By Fareed Zakaria
“All conservatism begins with loss,” Andrew Sullivan writes. “If we never knew loss, we would never feel the need to conserve.” That’s why the first and still canonical conservative text is Edmund Burke’s “Reflections on the Revolution in France,” a lamentation on the uprooting of that country’s monarchical order. And that’s why America, as an experiment in modernity, hasn’t had many genuine conservatives in its history.
The so-called conservative founding fathers, John Adams and Alexander Hamilton, were in fact creators of a new and radical system of government. The 19th-century Whigs — Webster, Clay and Calhoun — sometimes seen as conservatives, were aggressive proponents of capitalist development. Even many Southerners who argued for slavery were advocating an economic system that kept them rich, enthusiastically embracing the trade and modern technology that made slavery so profitable. And contemporary conservatism — which began as a reaction to the progressive era and the New Deal — has always mixed dynamic capitalism with moralism.
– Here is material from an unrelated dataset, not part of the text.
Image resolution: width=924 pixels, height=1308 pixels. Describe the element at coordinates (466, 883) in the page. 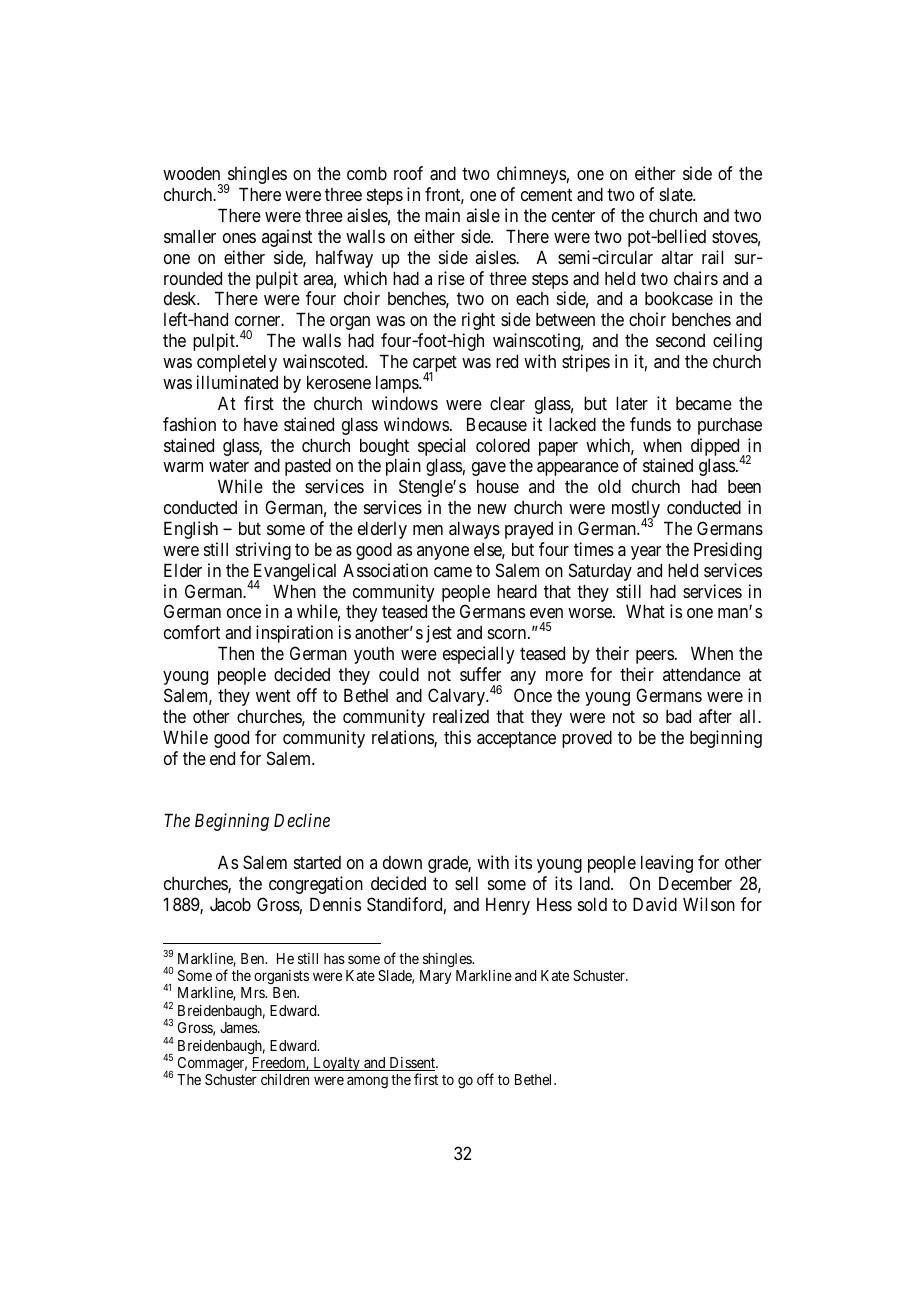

Given this background, “The Kennan Diaries” is an illuminating, fascinating and sometimes disturbing book. George F. Kennan was the most celebrated diplomat-intellectual of the 20th century, the brilliant author of the strategy of containment that the United States adopted and that won the Cold War. For most of his life he was seen as a strategist and — because he was dovish on most foreign policy issues — a liberal. As these diaries make clear, he spent much of his life thinking about political philosophy. And his instincts and insights were deeply conservative, but in a way that doesn’t really fit into today’s left-right categories.